Thursday 2 February 2012

Japanese sell more solar power back to utilities

www.reuters.com
25 Jan 2012

(Reuters)-Japanese small solar panel owners-householders and small businesses-sold 50% more power to utilities last year than in 2010, Reuters calculations based on an official data showed on Wednesday.

Japan is overhauling its energy policy after the Fukushima crisis shattered public confidence in the safety of atomic power, and is set to introduce a new subsidy scheme which covers a wider range of renewable energy power developers to support the budding market for domestically produced power.

Owners sold a total 2,150 GWs to power utilities last year, helped by the government scheme. The data showed Japan's 10 regional power companies spent a total 96 billion yen ($1.2 billion) for surplus solar power from house owners and small businesses last year via a feed-in tariff scheme, which requires them to buy such power. Last year's purchase volume is equivalent to 0.24% of sales from the power companies of some 884,000 GWs a year on average in the three years to March 2011.

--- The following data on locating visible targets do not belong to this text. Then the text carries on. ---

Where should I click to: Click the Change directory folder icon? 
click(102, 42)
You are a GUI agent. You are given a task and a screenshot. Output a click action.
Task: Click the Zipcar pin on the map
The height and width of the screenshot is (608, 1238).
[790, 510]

In calender 2010, power companies bought 1,400 GWs of such surplus solar power via the same scheme. When a full-fledged scheme applying any electricity from solar, wind, small hydropower, biomass and geothermal power plants is launched in July, the existing one will remain but cover surplus power from solar panel owners of up to 10 kilowatts only

Currently, regional power firms pay 48 yen per kW for surplus electricity from solar panel owners of less than 10 kilowatts and 24 yen for surplus power from owners of 10 to 500 kWs, and allowed to add on the extra costs to all users in the same region evenly. The pricing for the new scheme has not yet been discussed as parliament failed to appoint a panel of experts to decide the scheme's details last year.

2 comments:

Kaloy said...

Wow, i never knew this until now. Thank you for sharing the information to us.

solar perth

GFFG said...

Hi Kaloy, thanks for the kind comments. The amount of solar power generated is really interesting, it makes Australia's effort look pathetic by comparison, particularly when Australia has such fantastic solar potential compared to Japan. Cheers.